La chaîne d'approvisionnement en bois russe est confrontée à une pression croissante, car une grave crise dans le secteur du transport routier déclenche une forte augmentation des coûts logistiques, entraînant des fermetures de scieries et menaçant le commerce du bois sur le continent. Cela fait suite à l'interdiction imposée par le pays en 2025 sur l'importation et la vente de 12 modèles spécifiques de camions lourds-de plusieurs grands fabricants chinois, ce qui a exacerbé une pénurie existante de capacité de transport fiable.
Le secteur des transports en crise
Les rapports de l'industrie indiquent que le secteur du fret russe connaît son plus grave ralentissement depuis des décennies. Environ 7 000 entreprises de transport seraient entrées en liquidation ou seraient menacées de faillite, et l'on s'attend à ce que des milliers d'autres suivent. L’effondrement des capacités de transport menace directement les millions de mètres cubes de bois commercialisés chaque année en Eurasie.
Flambée des coûts et fermetures de scieries
La rupture logistique a entraîné une augmentation spectaculaire de 50 % des coûts de transport. Cette poussée a déjà contribué à la fermeture de dizaines de scieries en Sibérie, où les marges bénéficiaires sont sensibles aux frais de transport.
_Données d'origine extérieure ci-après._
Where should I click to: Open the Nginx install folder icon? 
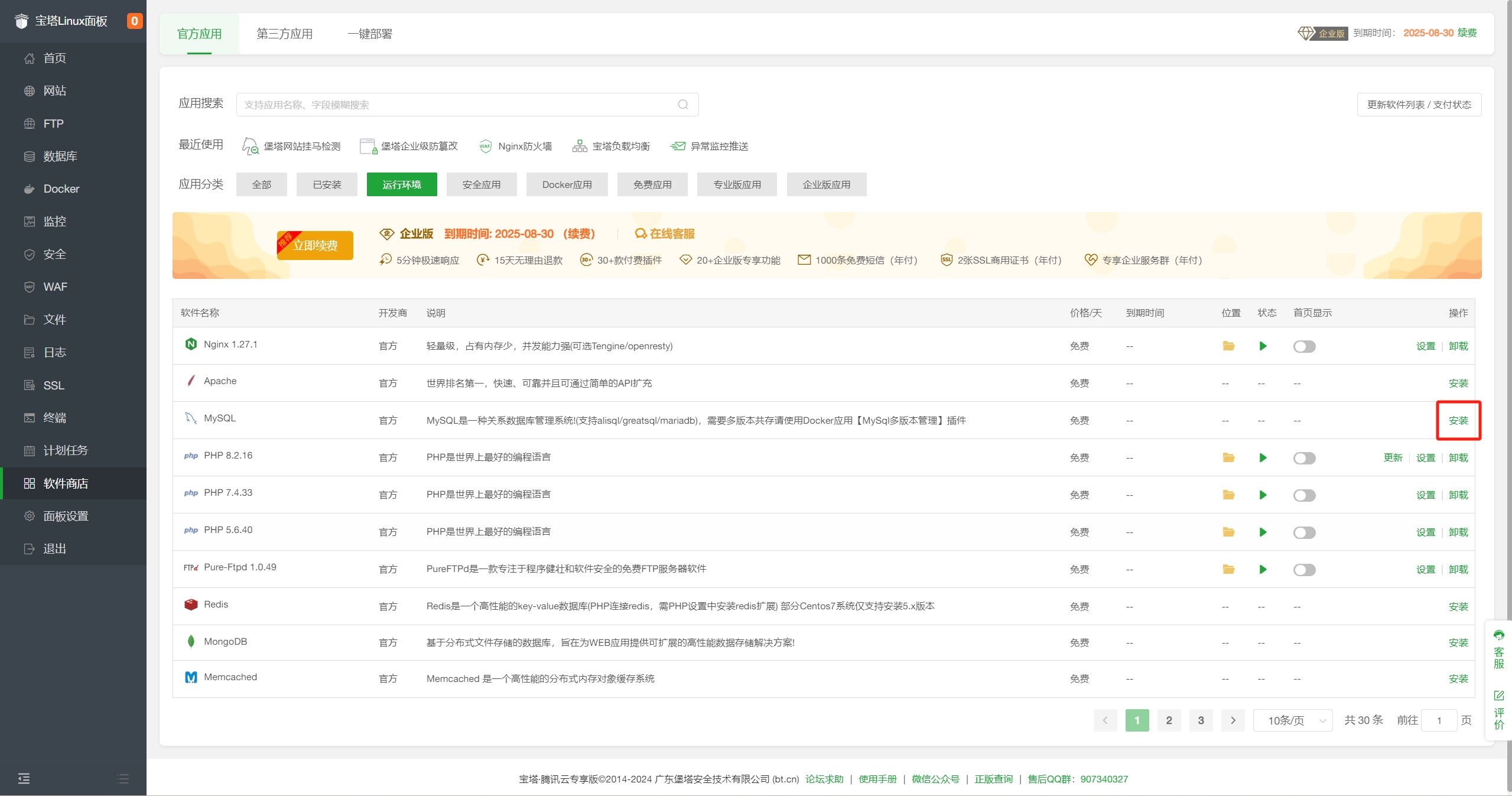[1228, 346]
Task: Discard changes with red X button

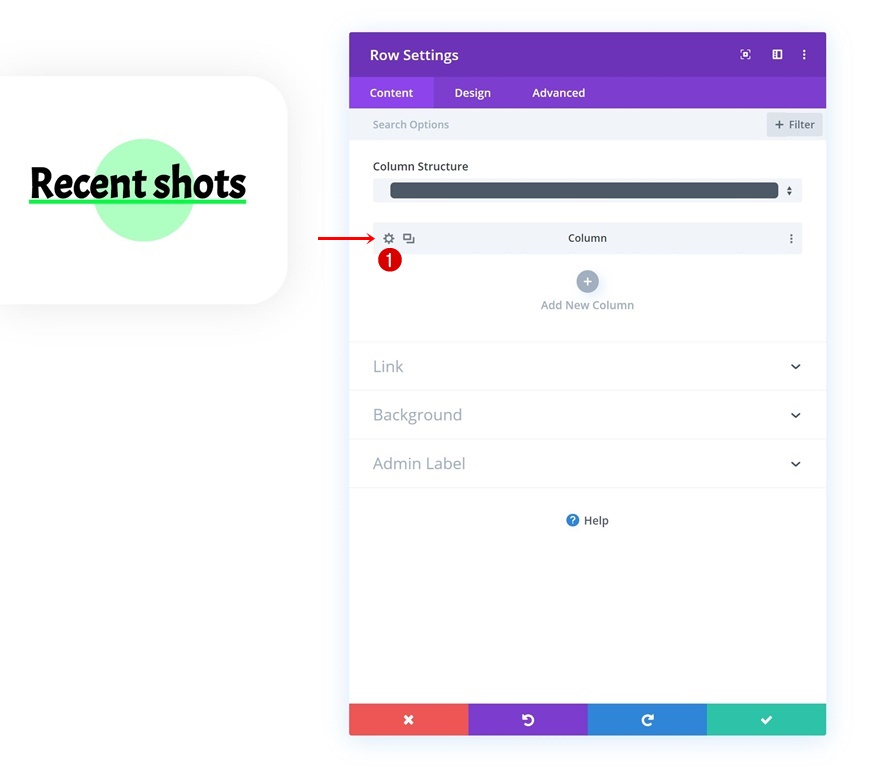Action: [409, 719]
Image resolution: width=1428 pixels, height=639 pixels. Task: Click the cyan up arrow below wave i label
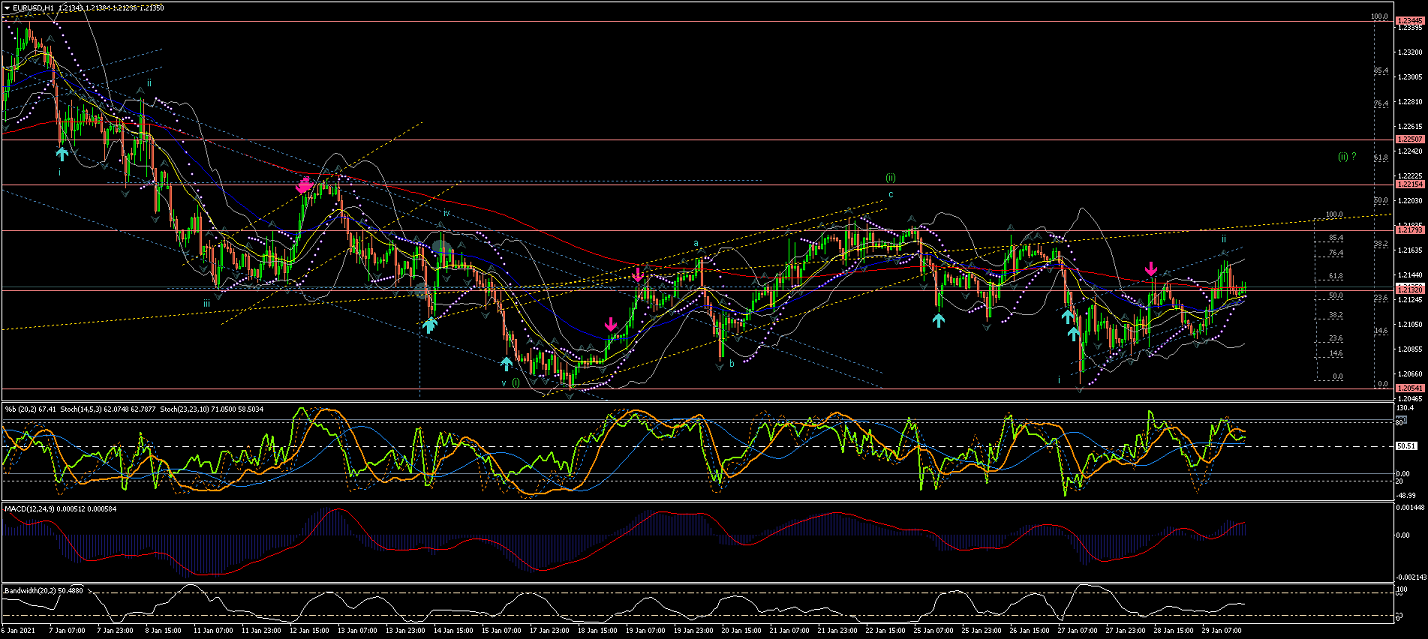pos(62,153)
Les données de mai 2025 illustrent l’écart insoutenable entre les revenus et les coûts : alors que le tarif moyen du fret, taxes comprises, était de 66 roubles par kilomètre, le coût d’exploitation réel a grimpé à 82 roubles, obligeant les transporteurs à opérer avec une perte importante.
Facteurs de coûts et impact de l’interdiction d’importation
Les coûts gonflés proviennent d’une confluence de facteurs :
- Prix du carburant: représentent 45 % de l’augmentation des coûts.
- Entretien du véhicule: Les coûts ont augmenté de 30 % en raison d'une flotte croissante de camions vieillissants.
- Salaires des chauffeurs: Ont augmenté de 25% dans un contexte de pénurie de personnel qualifié.
Les analystes notent que la situation a été considérablement aggravée par l'interdiction russe de juillet 2025 sur les principaux modèles de camions lourds fabriqués en Chine. L’interdiction a créé un déficit immédiat d’approvisionnement en véhicules essentiels, laissant le marché incapable de reconstituer efficacement sa flotte de base. Cette restriction a étouffé la capacité du secteur à renouveler son inventaire vieillissant de camions, aggravant les problèmes de maintenance et limitant la capacité globale de transport à un moment critique. La pénurie de moyens de transport fiables qui en résulte a laissé l'industrie du bois, fortement dépendante de la logistique longue distance-, particulièrement vulnérable à l'inflation des coûts et aux perturbations de la chaîne d'approvisionnement.